Portishead's lax work ethic might be the cause of much exasperation to fans, but not to STEM (Cellar), who seem eager to capitalise on the Bristolians' protracted silences. They don't exactly deal in spectacle, and the bass should be significantly louder (loud enough to rattle fillings loose, ideally), but there's nevertheless enough about their music - portentous without being pretentious - to captivate.

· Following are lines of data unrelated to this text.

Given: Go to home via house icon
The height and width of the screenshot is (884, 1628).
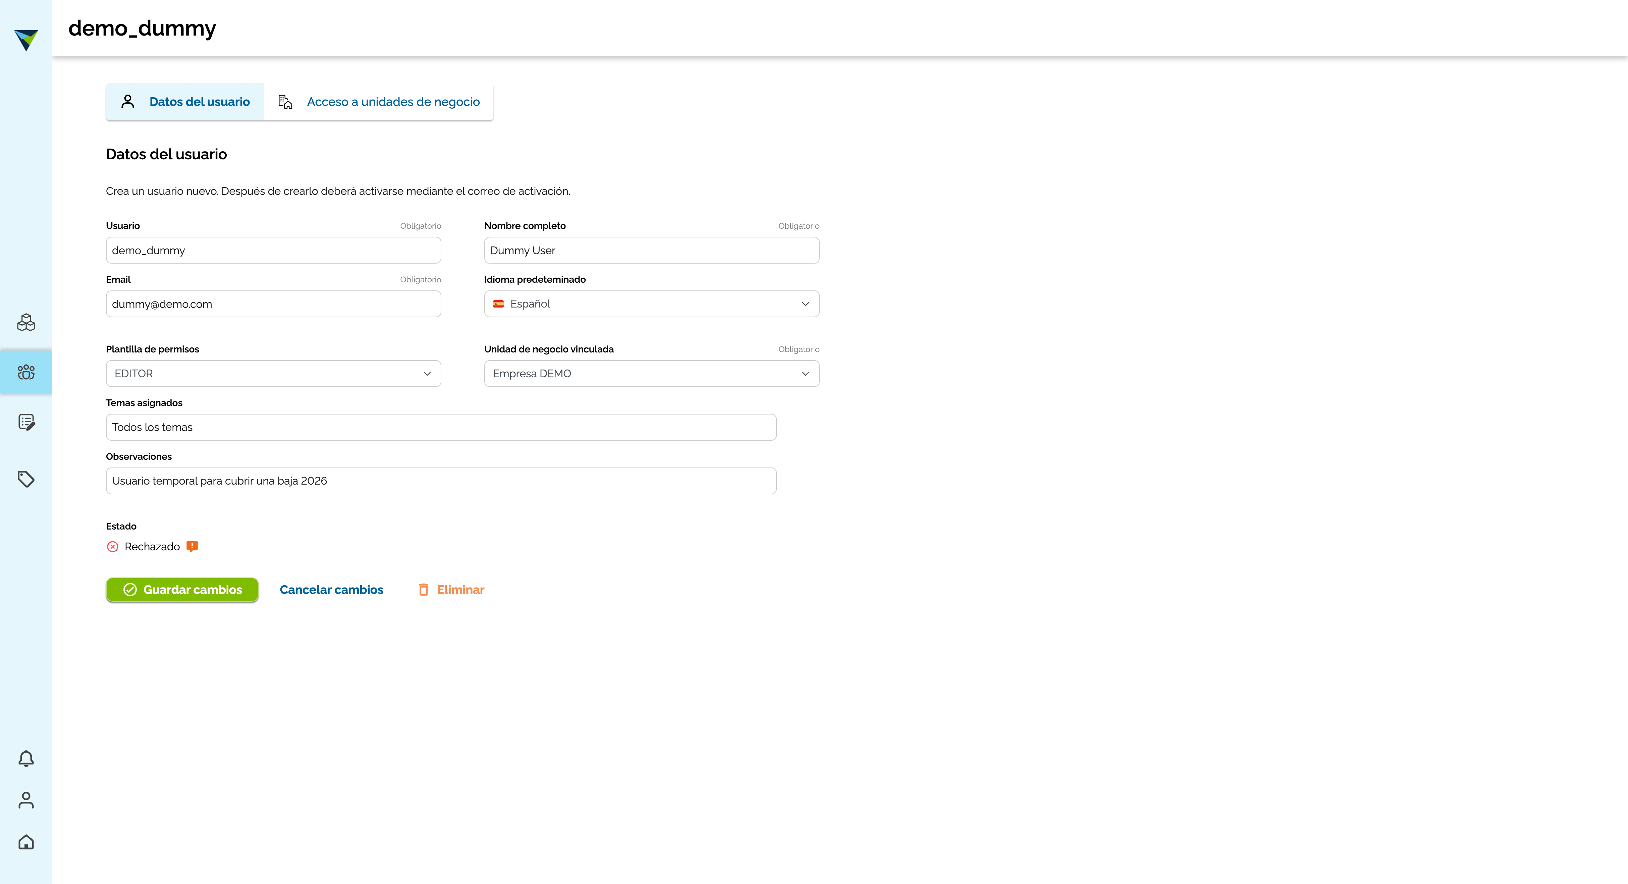Looking at the screenshot, I should 26,842.
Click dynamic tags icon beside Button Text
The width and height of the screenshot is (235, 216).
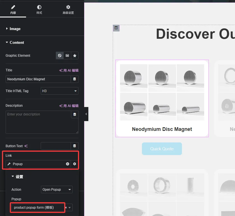click(74, 146)
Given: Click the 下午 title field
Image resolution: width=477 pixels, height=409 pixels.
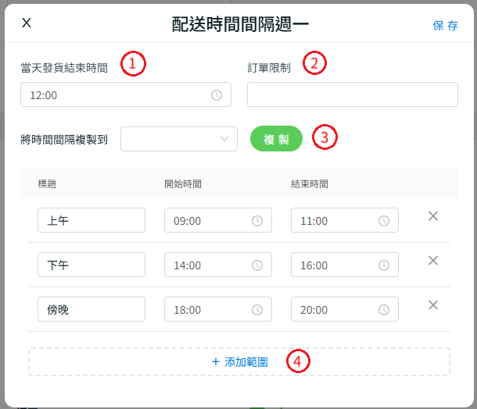Looking at the screenshot, I should tap(91, 265).
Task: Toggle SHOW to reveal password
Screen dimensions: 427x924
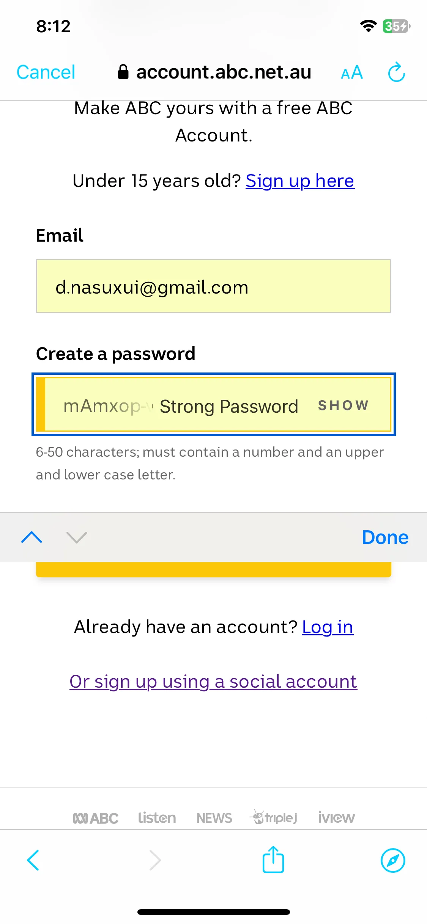Action: [x=343, y=405]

Countless bands split citing personal or musical differences; far fewer have the nerve and courage to stay together despite them for the greater good. The misfit members of TOO MANY POETS (Wheatsheaf) look as though they're not so much on two different pages as two different planets, but the creative tension that ensues is precisely what makes them currently one of Oxfordshire's most intriguing and original bands, located somewhere in the hinterland between Bauhaus and Soundgarden and destined for a cult following.

Like Slate Hearts before them, LUCY LEAVE (White Rabbit) appear to be doing their best to convince us that dungarees are perfectly acceptable apparel for people who are neither painters/decorators nor convict characters in O Brother Where Art Thou? They're also nicely noisy bastards, heavier than predecessors on the White Rabbit stage These Are Our Demands - though I don't see enough to pass proper judgement. No matter - no doubt we'll meet again.

(Parts of this review appear in the June issue of Nightshift.)